Film versions of Stephen Sondheim’s musicals, aside from the two he only wrote the lyrics for (West Side Story and Gypsy) have been largely unsuccessful. Into the Woods, which took 27 years to reach the screen, is better than the film versions of A Funny Thing Happened on the Way to the Forum, A Little Night Music, Sweeney Tood and Company, but that isn’t saying much.

The problem with the film is that it never really soars. The only song in the score that stands out on its own is “No One Is Alone”. Others, especially “On the Steps of the Palace” and “Agony” play well within the film, but have no life out of context. The characters are not developed. Either we know them from the fairy tales from which they are taken or we don’t know them at all. Worse, some of the characters completely disappear without resolution. Much has been made over Disney’s insisting that Rapunzel not die, but what happens to her? She and her prince completely disappear after they are glimpsed waving from a balcony to Cinderella and her prince as they ride off on their honeymoon.

The all-star cast does well within the limitations of their roles with Oscar nominee Meryl Streep as the witch, James Corden and Blunt as the baker and his wife, Anna Kendrick as Cinderella, Chris Pine as her prince, and Billy Magnussen as Rapunzel’s prince the standouts.

Into the Woods is available on both Blu-ray and standard DVD.

A more satisfying film musical is the Sherman Brothers’ Tom Sawyer from 1973 which has finally been released in widescreen by Shout Factory. Available on standard DVD only, this is the first time since the old laser disc version that this charmer has been released in widescreen.
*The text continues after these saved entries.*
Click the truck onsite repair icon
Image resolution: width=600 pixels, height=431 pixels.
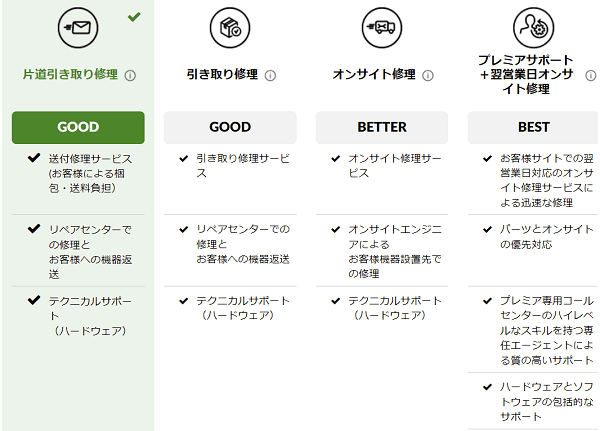(x=382, y=28)
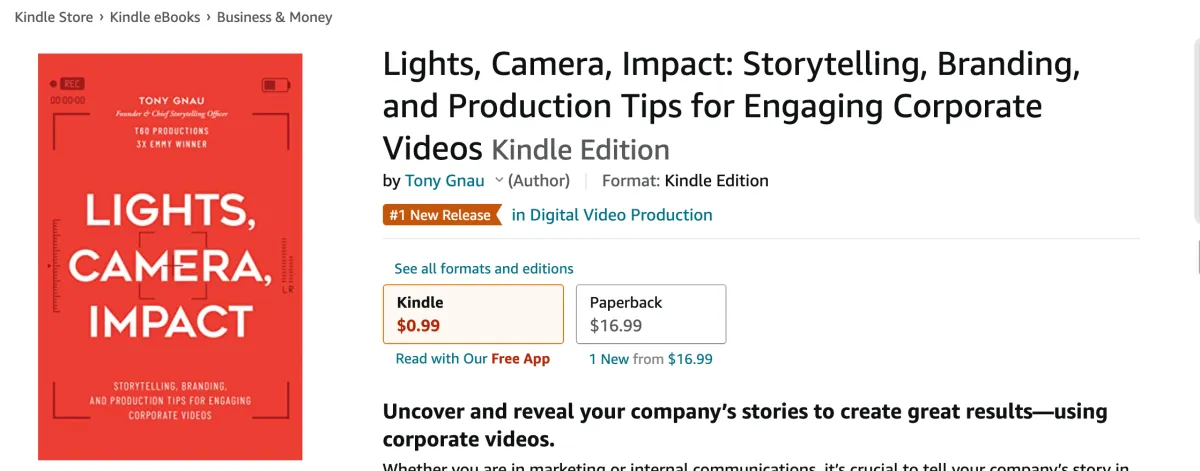The width and height of the screenshot is (1200, 471).
Task: Open the Digital Video Production category link
Action: click(612, 215)
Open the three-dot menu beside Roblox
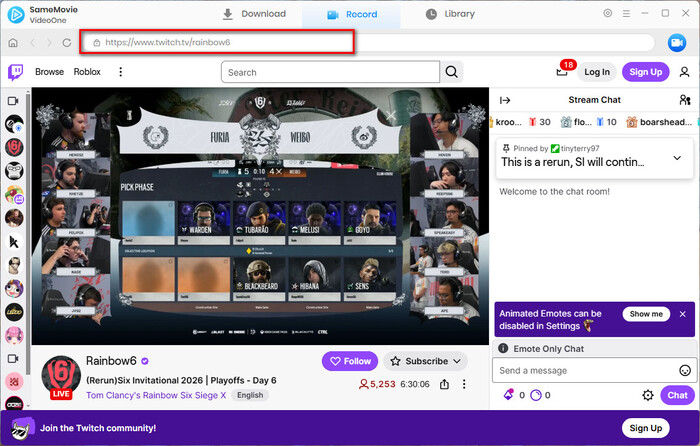The height and width of the screenshot is (446, 700). (x=121, y=72)
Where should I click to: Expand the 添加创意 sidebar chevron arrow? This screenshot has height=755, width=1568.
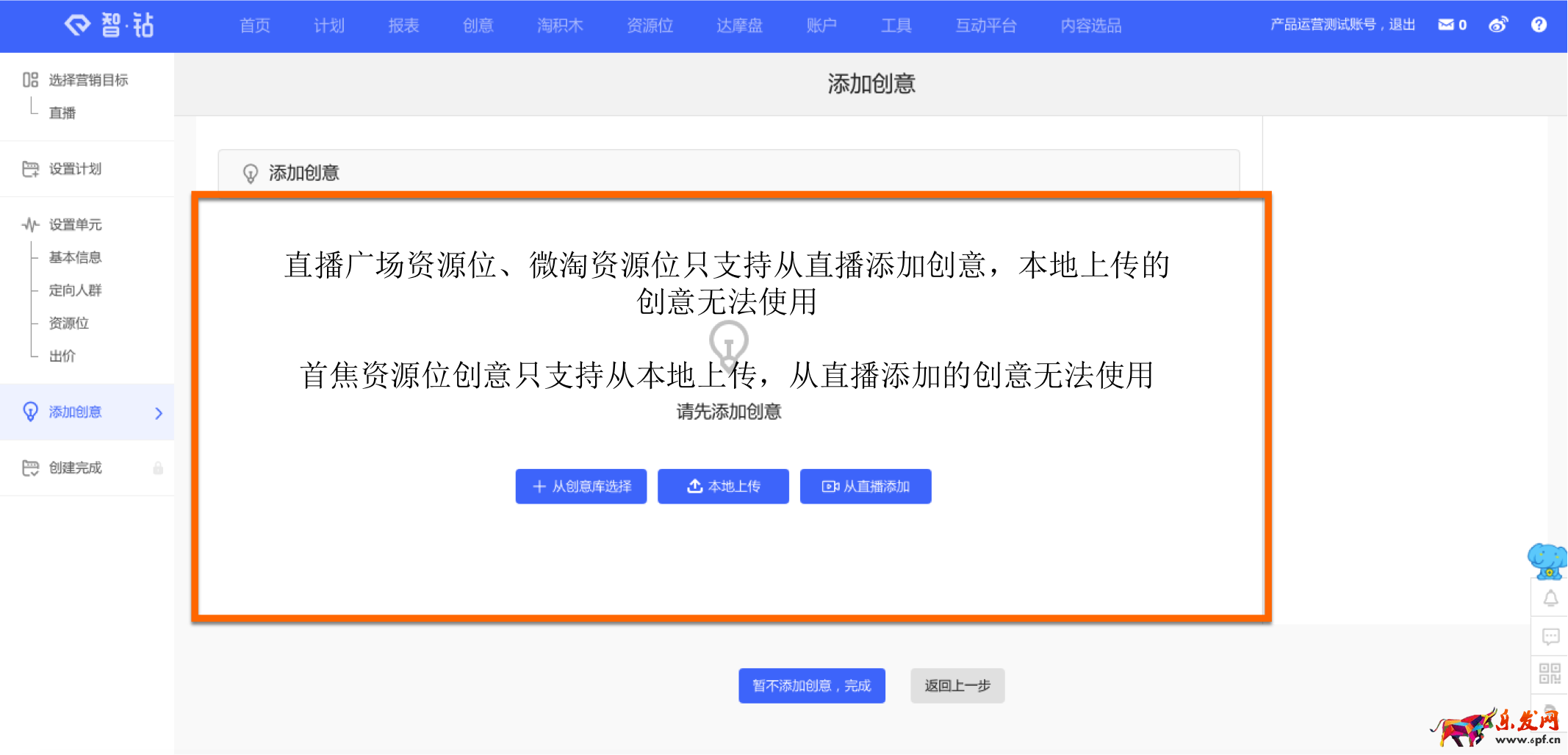pyautogui.click(x=159, y=413)
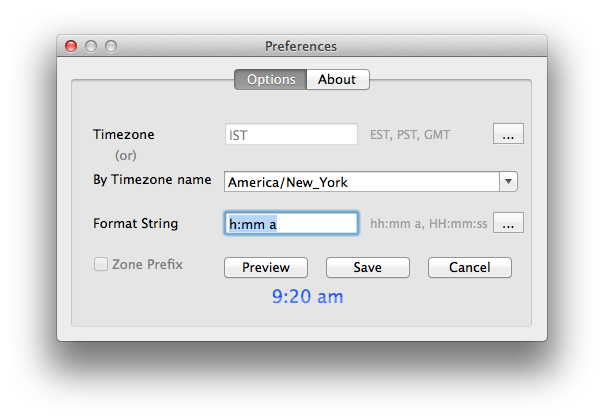Minimize the Preferences window

coord(91,46)
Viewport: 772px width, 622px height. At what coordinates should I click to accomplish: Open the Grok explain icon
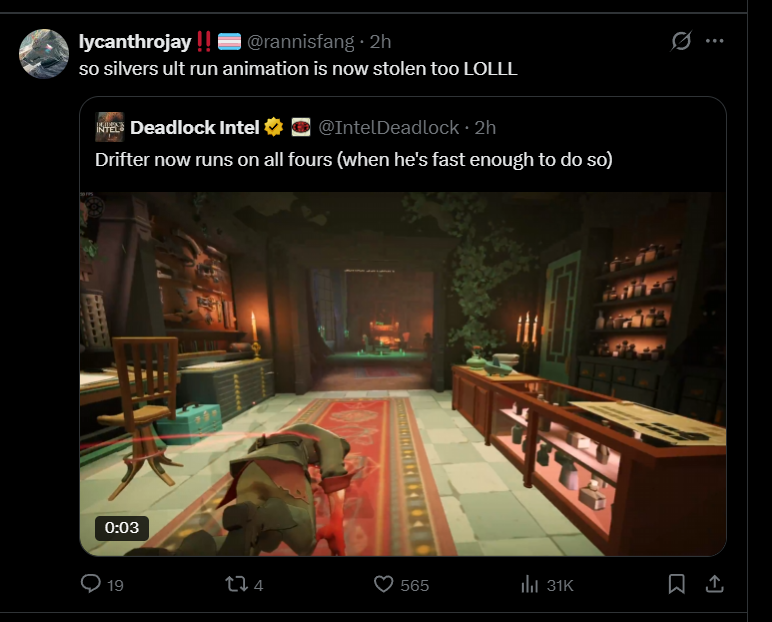(x=681, y=41)
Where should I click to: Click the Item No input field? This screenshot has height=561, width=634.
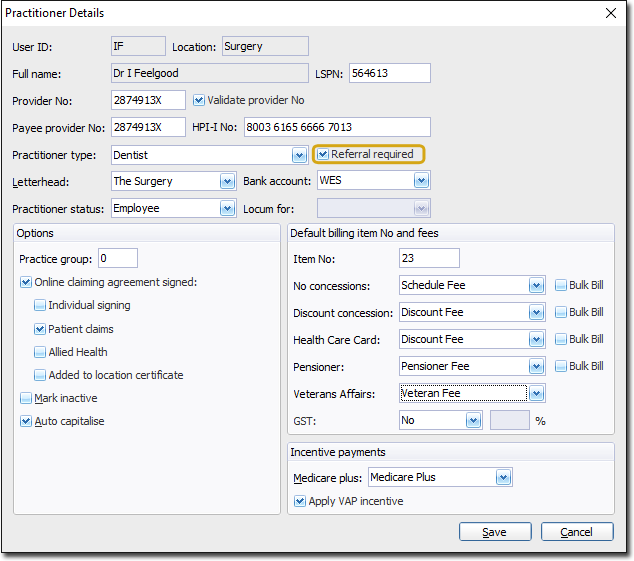429,258
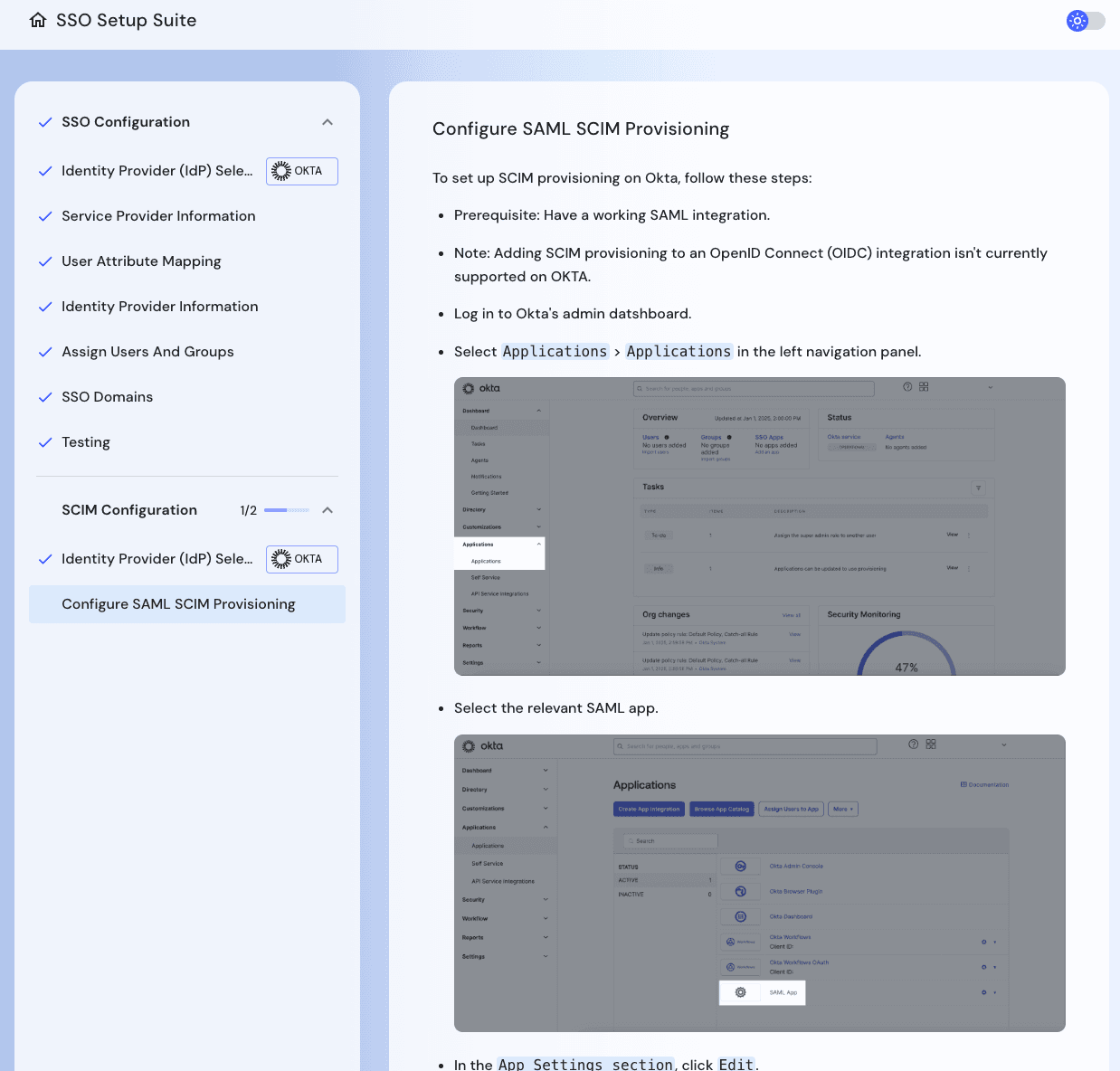
Task: Open Configure SAML SCIM Provisioning step
Action: coord(177,603)
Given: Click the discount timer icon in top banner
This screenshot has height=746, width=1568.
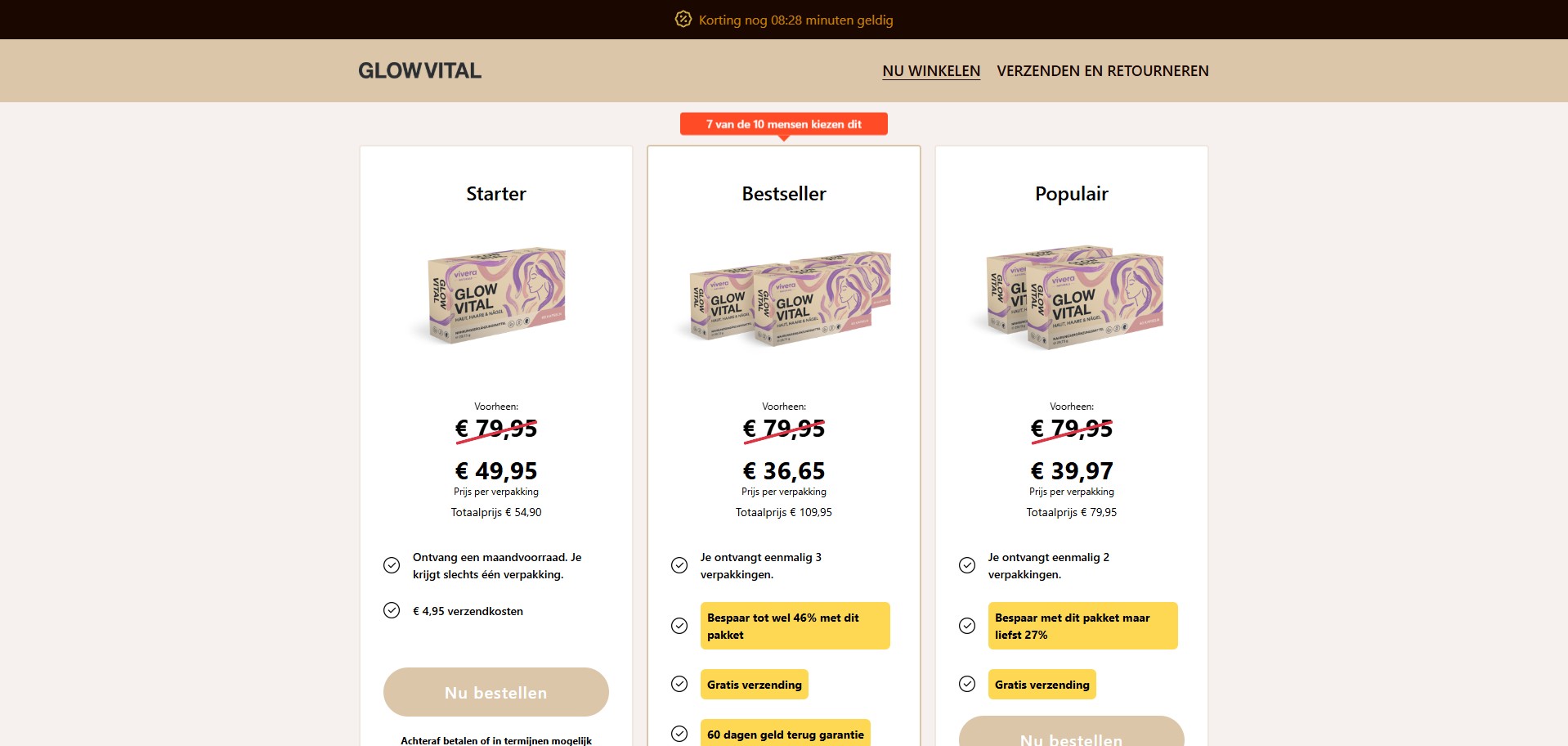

It’s about time!

The third of Peter Jackson’s overly long installments of J.R.R. Tolkien’s slim children’s book, The Hobbit has arrived on Blu-ray and standard DVD. The Hobbit: The Battle of the Five Armies is easily the worst of the three elongated films that turn the anti-war original into an 8½ hour orgy of violence and mayhem. Several of the actors, though, do manage to turn in excellent performances amidst the CGI turmoil all around them, most notably Martin Freeman, Ian McKellen, Richard Armitage, Luke Evans, Lee Pace and, all too briefly, Ian Holm.

This week’s new releases include The Imitation Game and Interstellar.